Collected data:
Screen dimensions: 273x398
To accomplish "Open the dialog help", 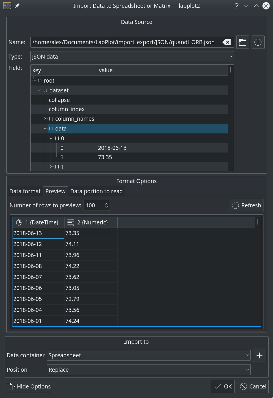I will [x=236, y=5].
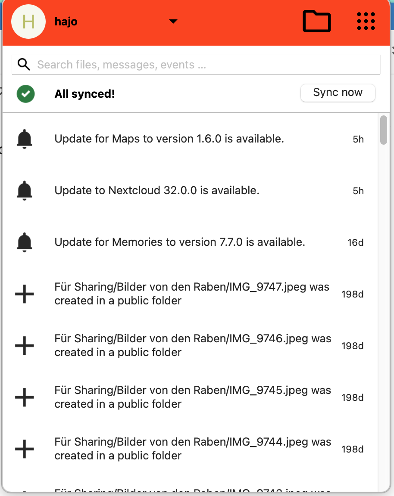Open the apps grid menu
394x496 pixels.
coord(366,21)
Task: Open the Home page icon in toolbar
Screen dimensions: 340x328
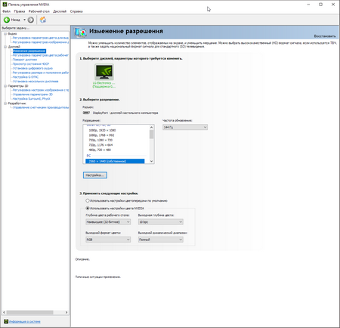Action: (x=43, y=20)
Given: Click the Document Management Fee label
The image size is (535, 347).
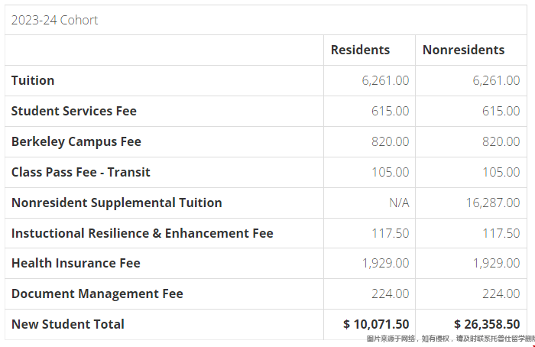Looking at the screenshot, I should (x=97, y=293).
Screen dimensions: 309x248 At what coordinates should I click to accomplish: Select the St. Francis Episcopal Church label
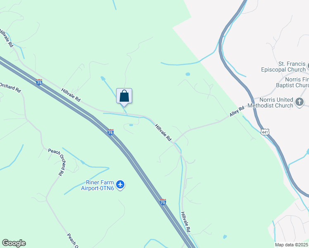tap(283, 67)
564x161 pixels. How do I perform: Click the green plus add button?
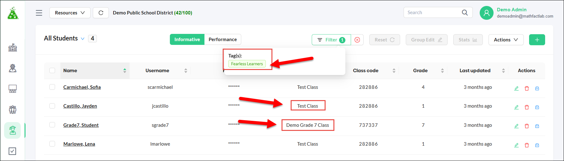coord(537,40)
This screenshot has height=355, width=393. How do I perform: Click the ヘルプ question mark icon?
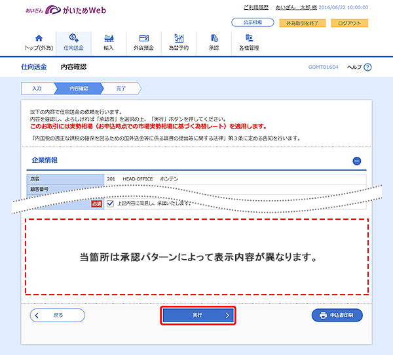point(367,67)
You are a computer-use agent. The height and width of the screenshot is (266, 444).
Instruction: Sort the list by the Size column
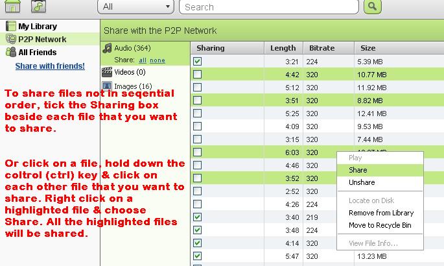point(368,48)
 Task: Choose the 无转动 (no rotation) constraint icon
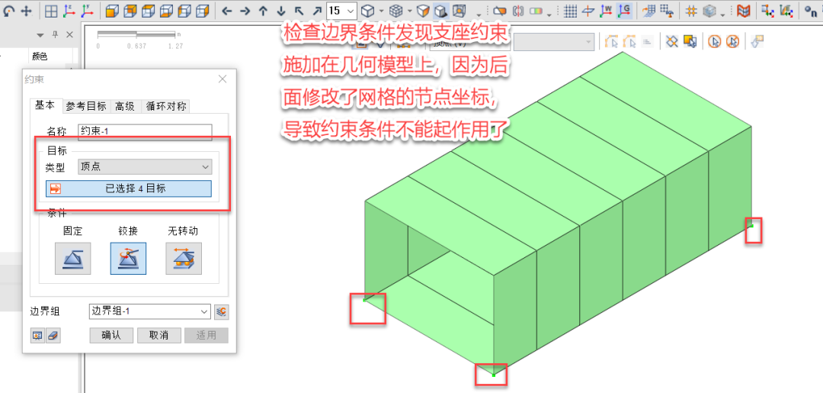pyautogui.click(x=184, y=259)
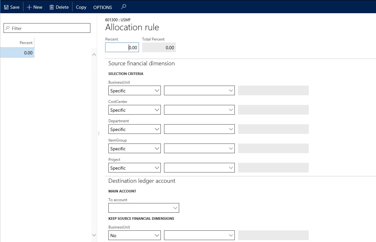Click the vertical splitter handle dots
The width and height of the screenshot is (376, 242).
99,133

__Work task__. No pictures belong in the answer. It must repeat exactly the lines from the line with "Screen dimensions: 309x248" through the final line of the records.

__Solution__.
Screen dimensions: 309x248 At what coordinates should I click to accomplish: Select the St. Francis Episcopal Church label
tap(283, 67)
564x161 pixels. How do I perform: Click the green plus add button?
coord(537,40)
This screenshot has height=355, width=393. How do I perform: Click the ヘルプ question mark icon?
point(367,67)
You are a computer-use agent. The height and width of the screenshot is (266, 444).
Instruction: Sort the list by the Size column
point(368,48)
 Task: Choose the 无转动 (no rotation) constraint icon
pyautogui.click(x=184, y=259)
Click the vertical splitter handle dots
The width and height of the screenshot is (376, 242).
99,133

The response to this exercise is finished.